Regards croisés sur l’accessibilité des apprentissages en classe.

L’anthropologue Charles Gardou définit l’école inclusive comme la construction d’une « maison commune » au sein de laquelle chaque élève, dans toute sa singularité, a d’ores et déjà sa place. Il invite à travailler de l’intérieur des « plans inclinés de tout ordre », à savoir des aménagements, notamment pédagogiques, ajustés aux besoins de chacun et favorisant les apprentissages de tous.

Comment alors édifier cette maison commune ? Comment  faciliter l’accès aux apprentissages pour tous? L’enseignant de la classe doit-il affronter seul la difficulté de ses élèves à Besoins Éducatifs Particuliers (BEP), ou n’y a-t-il pas là une formidable occasion de croiser les regards entre professionnels et de construire à plusieurs l’espace-classe ?

Dans cette maison commune qu’est l’école, l’enfant est membre d’une classe, soit d’un groupe de pairs ayant généralement le même âge que lui et engagés dans la même maîtrise des éléments d’un socle lui aussi commun. Défendre l’idée d’une maison pour tous, c’est aussi faire la promotion d’une logique d’accessibilité des apprentissages (des situations pédagogiques, des supports….) au sein même de cette classe, permettant la réussite de chacun, notamment des élèves à besoins éducatifs particuliers.

Or, si les enseignants responsables des élèves suivis par le RASED ont vocation à penser et construire cette logique d’accessibilité, les enseignants spécialisés à dominante pédagogique en sont également les promoteurs et les co-constructeurs. Par leur regard, leur expertise, leur accompagnement des élèves en difficulté, ils concourent, avec l’enseignant de la classe, à la réflexion concertée sur les pratiques de classe. C’est ce que défendent Laurent Lescouarch et Serge Thomazet*, tous deux membres du Conseil Scientifique de la Fédération Nationale des Maîtres E (FNAME). Pour les deux chercheurs, certaines pratiques de classe accroissent parfois les difficultés des élèves, particulièrement de ceux qui en souffrent déjà. A contrario, ce regard croisé permet l’élaboration de méthodes pédagogiques et la construction de stratégies permettant de dépasser les difficultés éprouvées face à certaines activités en les rendant à la fois plus accessibles et donc profitables à tous, particulièrement aux plus fragiles. Les variables contextuelles sont particulièrement explicatives dans les travaux portant sur les inégalités de réussite à l’école.

Pour l’ancien maître E Laurent Lescouarch, dont les travaux de recherche portent sur la co-intervention des enseignants du RASED, cette rencontre des points de vue est rendue possible tout d’abord par le dialogue, le débat sans jugement. C’est par la confiance réciproque que chacun s’autorise à exposer sa pratique et ses réflexions à l’avis de l’autre, cette mutualisation étant favorisée par la co-élaboration d’un projet commun.

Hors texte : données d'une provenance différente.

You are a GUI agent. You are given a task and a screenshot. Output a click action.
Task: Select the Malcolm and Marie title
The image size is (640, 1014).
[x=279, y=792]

Cette rencontre est également rendue possible lorsque l’enseignant à dominante pédagogique du RASED a accès à l’espace-classe. Là, par son observation de l’élève in situ, il apprécie d’autant mieux le contexte dans lequel évoluent les élèves (pédagogie mise en œuvre, dispositifs et supports proposés, etc.), et par sa co-intervention in vivo, les aptitudes et difficultés de chacun (interactions, connaissances, stratégies utilisées, attitudes) et notamment de l’enfant en difficulté. Cette immersion dans un des principaux lieux d’apprentissage lui sert de base de réflexion, avec l’enseignant de la classe, pour envisager conjointement des stratégies et des outils adaptés aux besoins des élèves, et compatibles avec les pratiques de la classe. Elle lui donne également des pistes, s’il intervient en regroupement d’adaptation, pour aider l’enfant à se projeter vers sa réussite lorsqu’il retrouve ses pairs (transfert des apprentissages du regroupement d’adaptation vers la classe).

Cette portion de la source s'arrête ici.